Dividends paid within a New Zealand wholly owned group

2011 amendment removes the common balance date requirement in relation to dividends paid within a NZ wholly owned group.

Section CW 10 of the Income Tax Act 2007 

The amendment (section 8 of Taxation (Tax Administration and Remedial Matters) Act 2011) removes the common balance date requirement from section CW 10.

Background

Section CW 10 of the Income Tax Act 2007 treats as exempt income, dividends paid between New Zealand-resident companies that are in the same wholly owned group.

However, this exemption does not apply if common balance date requirements are not satisfied. This distorts the original purpose of the rules, which is to allow the movement of capital within a wholly owned group of companies, and imposes an unnecessary compliance cost upon those companies.

Key features

The repeal of the common balance date requirement removes an inappropriate restriction on the dividend exemption for New Zealand-resident wholly owned companies. The restriction created additional compliance costs for taxpayers, and proved to be inconsistent with the purpose of the rule.

Application dates

The amendment will apply to dividends derived by a company on or after the first day of that company's 2010-11 income year, unless the company is a Māori Authority.

For a company that is a Māori Authority, the amendment applies to dividends derived by the Authority on or after the first day of the 2012-13 income year.

The later application date for a Māori Authority ensures that Māori Authority Credits attached to a taxable distribution from a Māori Authority do not give rise to unintended retrospective effects for beneficiaries of a Māori Authority.

Detailed analysis

The purpose of the intra-group dividend exemption within a wholly owned group is to facilitate the movement of capital around a wholly owned group, without taxation being a distortionary or inhibiting factor.

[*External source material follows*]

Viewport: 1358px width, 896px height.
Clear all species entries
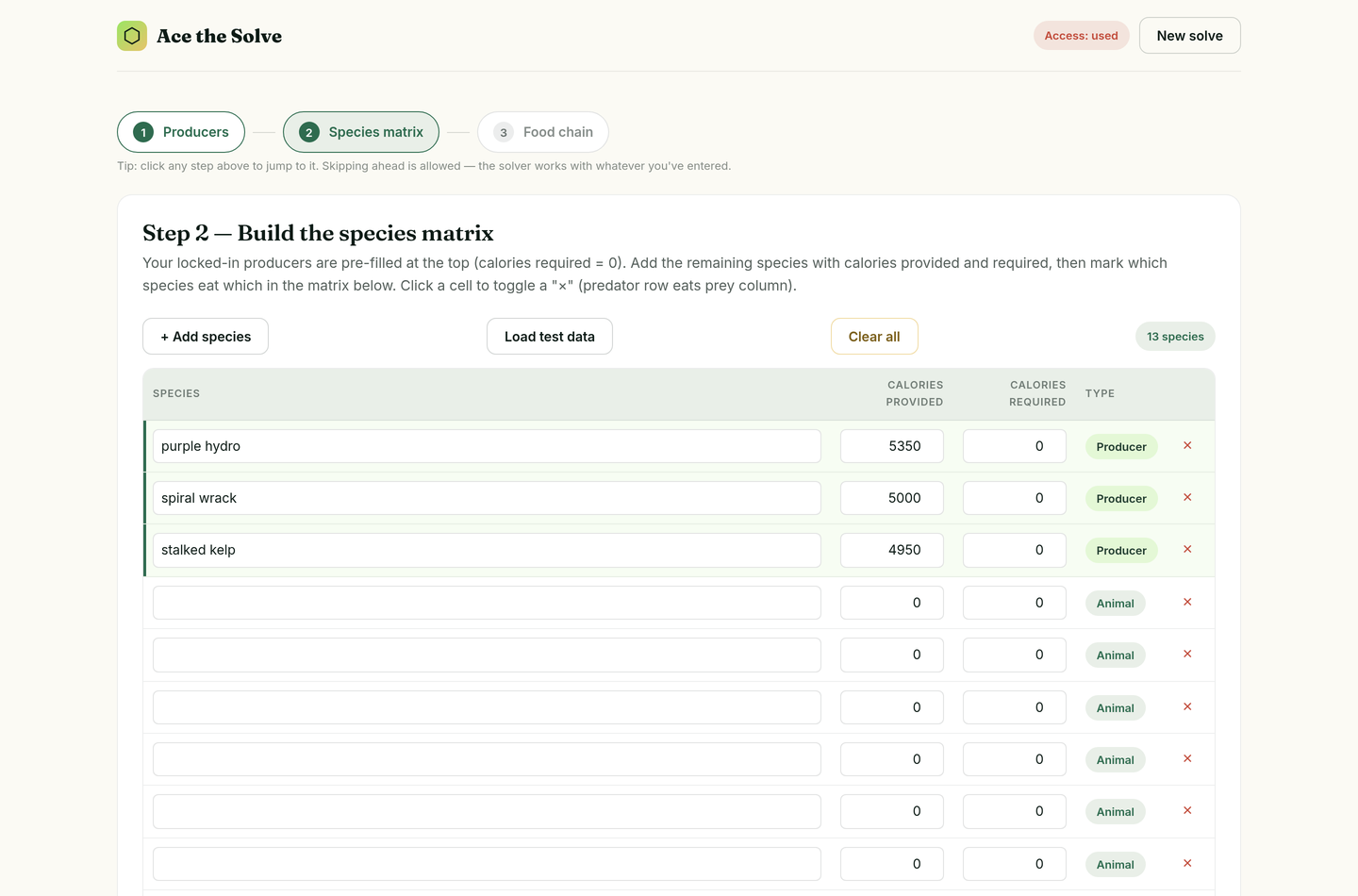coord(874,337)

At present, if the paying and receiving companies do not have a common balance date, and the differences in the balance dates are not supported by commercial reasons, the dividend is not exempt.

In practice, the provision did not often apply because companies in a wholly owned group not meeting the common balance date requirement tended to use non-dividend methods to move capital around the wholly owned group company.